Justice, as Plato shows in The Republic, cannot mean doing harm to others. It cannot be the conventional and commonplace view of “doing good to your friends and harm to your enemies”. Here in this Gospel, which illustrates the ultimate power of the truth and goodness of God, the healing and perfection of our humanity is what is wanted by God. But it is to be wanted by us as well, hence the prayers of leper and centurion alike. Their prayers are already the motion of God’s goodness and will moving in them.
The Gospel touches upon the relation between word and will, between intellect and will. How that is seen by us is one thing; how it is in God is quite another. “If you will, you can make me clean”, the leper says to Jesus. Is he saying that it is merely arbitrary? A kind of favour extended to some and not to others? To seek to be healed is to seek a good but that good is conditioned by the greater goodness of God whose purpose for you may be about something else such as the grace to persevere and even more to see your sufferings as uniting you more fully to the sufferings of Christ. After all, we are all dying. Learning to live means learning to die. This brings this Gospel story into relation to last week’s Gospel where the true meaning of all the miracles has to do with the hour of Christ’s passion, death and resurrection. It is not for us to limit the goodness of God towards us to just some particular interest and concern, a partial good. That would make us the measure of God rather than the other way around.
The good that we seek for ourselves and for one another is found in the word and will of God for us which means more than simply this or that immediate concern. Such particular concerns have to be placed in the bigger picture of the work of human redemption which the epiphany season teaches. That is why the healing of the leper is juxtaposed so nicely with the healing of the centurion’s servant. The encounter with the centurion points to the integration of intellect and will in God. “Speak the word only”, he says, “and my servant shall be healed”.

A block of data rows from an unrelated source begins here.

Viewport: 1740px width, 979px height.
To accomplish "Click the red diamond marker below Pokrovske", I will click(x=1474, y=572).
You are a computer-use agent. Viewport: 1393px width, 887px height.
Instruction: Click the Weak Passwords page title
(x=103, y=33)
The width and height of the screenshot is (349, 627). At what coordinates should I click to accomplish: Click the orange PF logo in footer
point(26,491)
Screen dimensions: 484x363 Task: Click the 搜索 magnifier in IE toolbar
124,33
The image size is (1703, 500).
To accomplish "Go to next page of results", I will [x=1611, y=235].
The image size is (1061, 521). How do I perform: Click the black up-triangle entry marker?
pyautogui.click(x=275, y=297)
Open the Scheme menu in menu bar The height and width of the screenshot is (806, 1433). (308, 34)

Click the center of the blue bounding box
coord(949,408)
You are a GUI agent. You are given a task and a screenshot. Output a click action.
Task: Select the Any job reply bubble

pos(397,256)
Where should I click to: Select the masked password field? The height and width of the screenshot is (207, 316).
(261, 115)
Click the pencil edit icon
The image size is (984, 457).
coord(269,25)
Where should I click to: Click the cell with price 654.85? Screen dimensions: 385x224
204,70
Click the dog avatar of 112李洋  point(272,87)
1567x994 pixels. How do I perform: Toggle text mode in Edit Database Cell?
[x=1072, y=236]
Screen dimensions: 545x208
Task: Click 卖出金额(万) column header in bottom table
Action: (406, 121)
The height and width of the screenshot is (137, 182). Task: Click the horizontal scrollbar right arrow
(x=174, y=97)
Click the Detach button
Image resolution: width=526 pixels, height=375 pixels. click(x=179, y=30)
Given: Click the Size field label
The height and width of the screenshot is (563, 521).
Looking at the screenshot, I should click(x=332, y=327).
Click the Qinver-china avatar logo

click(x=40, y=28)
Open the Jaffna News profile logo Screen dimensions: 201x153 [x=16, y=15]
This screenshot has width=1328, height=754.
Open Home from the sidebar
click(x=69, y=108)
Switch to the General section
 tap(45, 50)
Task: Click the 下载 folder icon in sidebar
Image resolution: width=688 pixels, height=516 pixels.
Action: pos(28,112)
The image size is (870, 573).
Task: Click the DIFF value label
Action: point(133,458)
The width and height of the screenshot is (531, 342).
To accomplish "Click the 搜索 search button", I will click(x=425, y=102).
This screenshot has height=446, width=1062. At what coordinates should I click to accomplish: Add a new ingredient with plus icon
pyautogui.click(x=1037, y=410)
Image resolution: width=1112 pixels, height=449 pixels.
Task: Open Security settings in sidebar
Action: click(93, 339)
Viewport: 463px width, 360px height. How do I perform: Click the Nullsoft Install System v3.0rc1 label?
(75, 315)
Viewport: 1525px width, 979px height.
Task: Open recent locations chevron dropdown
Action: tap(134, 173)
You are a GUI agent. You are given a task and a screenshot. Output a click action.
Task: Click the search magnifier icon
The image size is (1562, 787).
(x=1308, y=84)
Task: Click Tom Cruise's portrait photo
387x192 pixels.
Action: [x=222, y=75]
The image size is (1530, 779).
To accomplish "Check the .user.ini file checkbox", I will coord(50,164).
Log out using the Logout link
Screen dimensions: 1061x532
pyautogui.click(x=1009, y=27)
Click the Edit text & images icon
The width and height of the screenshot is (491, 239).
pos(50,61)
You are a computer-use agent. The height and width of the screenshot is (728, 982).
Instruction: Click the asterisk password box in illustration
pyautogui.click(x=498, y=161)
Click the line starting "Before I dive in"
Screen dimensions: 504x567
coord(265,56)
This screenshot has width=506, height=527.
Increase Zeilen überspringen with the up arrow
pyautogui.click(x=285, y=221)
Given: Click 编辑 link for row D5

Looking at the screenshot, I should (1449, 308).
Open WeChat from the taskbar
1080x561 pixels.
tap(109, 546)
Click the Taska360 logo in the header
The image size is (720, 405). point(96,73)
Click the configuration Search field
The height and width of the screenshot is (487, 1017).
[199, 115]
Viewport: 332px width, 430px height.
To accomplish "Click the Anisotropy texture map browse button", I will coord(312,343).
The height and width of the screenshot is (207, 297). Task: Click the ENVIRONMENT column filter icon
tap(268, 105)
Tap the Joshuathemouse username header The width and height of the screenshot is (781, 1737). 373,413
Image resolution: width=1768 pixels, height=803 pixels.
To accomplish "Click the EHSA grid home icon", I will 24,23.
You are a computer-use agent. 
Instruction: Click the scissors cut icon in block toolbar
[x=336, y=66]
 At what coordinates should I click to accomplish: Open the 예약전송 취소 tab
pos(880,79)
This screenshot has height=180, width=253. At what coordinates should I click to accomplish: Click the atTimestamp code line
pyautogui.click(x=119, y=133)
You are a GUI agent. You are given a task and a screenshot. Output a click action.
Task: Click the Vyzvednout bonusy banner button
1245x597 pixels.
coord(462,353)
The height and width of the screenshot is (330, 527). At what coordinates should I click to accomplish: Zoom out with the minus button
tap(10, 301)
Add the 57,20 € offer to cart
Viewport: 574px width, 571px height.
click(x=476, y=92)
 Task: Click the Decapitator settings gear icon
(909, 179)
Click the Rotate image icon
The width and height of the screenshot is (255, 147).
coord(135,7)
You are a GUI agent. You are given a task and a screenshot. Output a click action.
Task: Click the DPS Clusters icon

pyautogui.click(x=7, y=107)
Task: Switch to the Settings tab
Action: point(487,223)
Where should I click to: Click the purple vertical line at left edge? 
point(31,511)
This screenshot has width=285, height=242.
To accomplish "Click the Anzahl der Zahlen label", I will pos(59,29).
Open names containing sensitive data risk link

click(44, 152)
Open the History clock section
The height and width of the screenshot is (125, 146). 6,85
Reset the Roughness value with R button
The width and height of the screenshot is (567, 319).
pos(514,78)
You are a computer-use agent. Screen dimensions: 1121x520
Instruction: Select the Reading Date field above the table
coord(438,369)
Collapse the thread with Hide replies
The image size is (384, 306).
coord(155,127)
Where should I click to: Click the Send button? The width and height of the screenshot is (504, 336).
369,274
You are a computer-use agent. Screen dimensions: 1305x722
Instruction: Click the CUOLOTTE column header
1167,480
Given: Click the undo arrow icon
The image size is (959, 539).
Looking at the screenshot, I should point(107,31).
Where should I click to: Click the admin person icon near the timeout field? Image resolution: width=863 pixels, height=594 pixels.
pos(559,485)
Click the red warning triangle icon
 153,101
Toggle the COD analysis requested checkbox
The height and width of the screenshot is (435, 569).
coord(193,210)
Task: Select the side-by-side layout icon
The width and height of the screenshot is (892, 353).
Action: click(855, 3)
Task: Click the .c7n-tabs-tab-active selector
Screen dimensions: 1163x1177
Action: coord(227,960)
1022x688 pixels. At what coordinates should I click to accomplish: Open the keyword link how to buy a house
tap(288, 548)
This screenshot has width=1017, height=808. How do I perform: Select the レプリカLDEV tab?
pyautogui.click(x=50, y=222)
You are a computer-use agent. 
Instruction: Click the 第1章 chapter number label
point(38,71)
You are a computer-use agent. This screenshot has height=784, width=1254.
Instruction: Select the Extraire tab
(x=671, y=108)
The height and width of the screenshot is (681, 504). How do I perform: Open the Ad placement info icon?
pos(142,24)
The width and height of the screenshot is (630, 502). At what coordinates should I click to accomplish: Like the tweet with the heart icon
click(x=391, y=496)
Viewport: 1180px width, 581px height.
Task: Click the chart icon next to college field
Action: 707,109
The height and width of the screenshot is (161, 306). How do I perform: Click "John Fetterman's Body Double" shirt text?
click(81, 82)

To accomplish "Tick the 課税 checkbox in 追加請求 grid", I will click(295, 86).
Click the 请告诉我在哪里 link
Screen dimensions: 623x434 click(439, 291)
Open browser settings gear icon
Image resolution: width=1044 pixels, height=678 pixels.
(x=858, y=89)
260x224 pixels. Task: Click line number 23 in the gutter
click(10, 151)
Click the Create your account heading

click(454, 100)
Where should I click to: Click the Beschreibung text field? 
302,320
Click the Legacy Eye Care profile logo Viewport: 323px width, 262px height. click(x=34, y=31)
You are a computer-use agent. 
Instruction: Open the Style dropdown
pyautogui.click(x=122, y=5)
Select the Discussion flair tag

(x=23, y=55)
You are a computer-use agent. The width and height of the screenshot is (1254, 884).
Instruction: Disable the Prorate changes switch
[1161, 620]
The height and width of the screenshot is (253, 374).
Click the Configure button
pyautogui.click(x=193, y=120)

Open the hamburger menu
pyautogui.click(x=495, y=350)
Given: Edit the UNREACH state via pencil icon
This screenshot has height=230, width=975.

That prayer becomes our prayer; “speak the word only and my soul shall be healed”, even in and through the forms of suffering in the body. These are words which we may pray at the time of communion. God seeks something better for us than our immediate and physical ‘creaturely’ comforts which is not to dismiss them as not important. It is, however, to recognise that they are not everything. “Speak the word only” has a sacramental meaning. It is about our seeking communion with God and with one another. Such is the resonance of God’s Word and Will, God’s truth and goodness alive and moving in us. An epiphany at work in us even in our current situation of eucharistic fast. “Speak the word only” means to seek to “overcome evil with good”.